Да, палата, где её держали, с полным основанием могла называться «золотой клеткой». Полгода она обитала в роскоши, какой не знала за все предыдущие двадцать шесть лет жизни. Следовало только пожелать, и любые яства доставлялись ей незамедлительно. На первых порах, пока она была больна, врачи не отходили от нее, затем их становилось всё меньше и меньше; врачи не уставали удивляться, осматривая её. Затем, как будто, к ней потеряли интерес, и хотя она полагала себя выздоровевшей, приходилось симулировать хворь, иначе, как она боялась, её оставят тут совсем одну, наедине с глухими стенами и неодолимым окном. Врачи, однако, были мастерами настоящими, наивная игра в болезнь была им не в новинку – но раскрывать игру они не торопились.
Так проходили дни, недели, месяцы; энергия, пылавшая в молодой женщине, требовала выхода. Узница отчетливо помнила, кто она такая и почему здесь оказалась. Ещё в минувшем году, едва придя в себя после тяжелого ранения, она заявила окружающим: «Я Кримхильда, законная герцогиня-архонтесса нарбоннских галлов, меня сам император утвердил своим эдиктом! Поэтому вам следует называть меня „ваша светлость“, и только так!» Слову своему она была верна: иначе как на «ваша светлость» не откликалась. Ей это, впрочем, мало помогало: с ней обращались, как с большим ребенком, как с дорогим подарком, не как с герцогиней. Помимо яств и безобидных развлечений, ей ничего не позволялось – и ни разу на её памяти ей не дали и шагу сделать из «золотой клетки».

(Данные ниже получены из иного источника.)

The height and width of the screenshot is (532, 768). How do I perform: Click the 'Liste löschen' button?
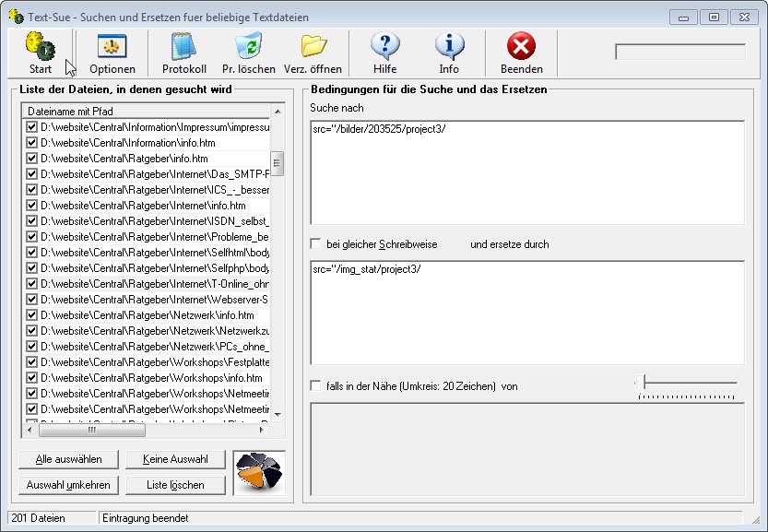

Она, старшая дочь Круна, была толкова от природы, она прекрасно понимала, что держат её здесь нарочно, именно как дорогую узницу, и не врачей, обычных служек, нужно в том винить, а тех, кто заправляет аморийским государством. Врачи-тюремщики старательно ограждали узницу от новостей, и её знания о ситуации в Нарбонне, да и в Империи в целом, замерли на уровне октября-ноября минувшего года. Бессилие убивало её, она знала, что с ней поступают несправедливо, да просто нечестно; безысходность существования в «золотой клетке» доводила её, и прежде не отличавшуюся сдержанностью характера, до исступления – и она сошла бы с ума, если бы каждый день себе не напоминала: «Я обязана выжить, чтобы вернуть положенное мне!» Воистину, она хорошо помнила, чья она дочь, – не просто дочь, а старший ребенок! – она помнила, кто такая и что ей причитается согласно имперскому закону. Она даже не задумывалась, что это знание уже стало проклятием, виной и бедой всей её жизни.

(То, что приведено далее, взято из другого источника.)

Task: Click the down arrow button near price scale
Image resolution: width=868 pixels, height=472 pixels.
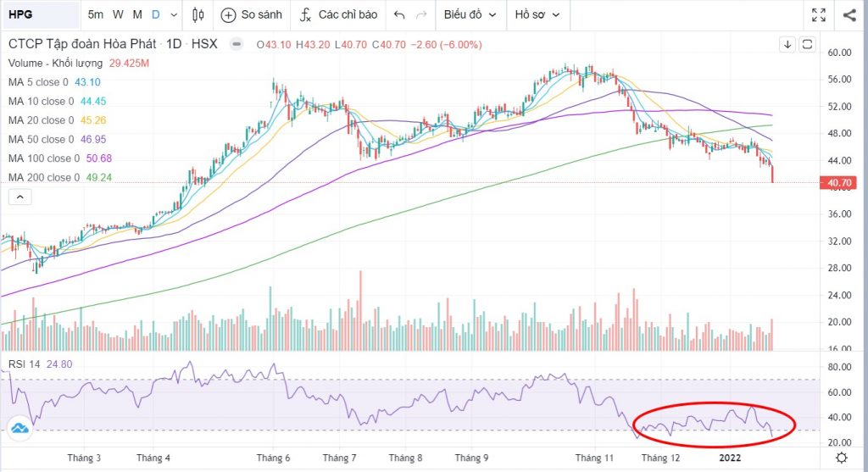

Три дня тому назад, потеряв терпение, она объявила голодовку. Дочь Круна знала, ей достанет воли выдержать до конца. «Я добьюсь освобождения или умру», – рассуждала она; внутренний голос подсказывал ей, что истинные вершители её судьбы не заинтересованы в смерти законной правительницы нарбоннских галлов. Два первых дня тюремщики старались не замечать её тихого бунта: яства приносили, как обычно, – она в ответ не замечала эти яства. На третий день нервы у тюремщиков сдали, и её впервые попытались накормить насильно. Она не далась, и мучителям пришлось ретироваться; так она отпраздновала свою первую победу.
Вот дверь палаты снова отворилась, но Кримхильда даже не посмотрела в ту сторону. Кто мог явиться к ней? Тюремщик старый или новый, он всё равно тюремщик, хоть и в белых одеждах врача. Кримхильда скрестила руки на груди и плотно сжала губы, всем видом демонстрируя истязателям, что им её не взять.
Раздались тихие шаги, чей-то приглушенный голос произнес: «Вы уверены, ваша светлость?» – затем напряженный слух Кримхильды уловил ответ: «Да, я уверена! Оставьте нас, лиценциат», – и в тот же миг она узнала второй голос… поистине, его нельзя было спутать ни с каким другим, и сердце точно взорвалось, готовое выпрыгнуть из груди. Кримхильда стремительно обернулась – и увидела в дверях палаты Софию Юстину.
Она увидела ту, к которой мысленно взывала все эти долгие месяцы заточения, каждый день, едва ли не каждый час… увидела и растерялась.
Ибо София показалась ей, несчастной узнице, стократ прекраснее, сильнее, выше, чем в день последней встречи – там, в Нарбонне, незадолго до покушения. Впрочем, она не забывала никогда, что эта удивительная женщина, в одночасье переломившая всю её судьбу, на самом деле всемогуща – и это означало, в свою очередь, что именно София виновата… виновата во всем!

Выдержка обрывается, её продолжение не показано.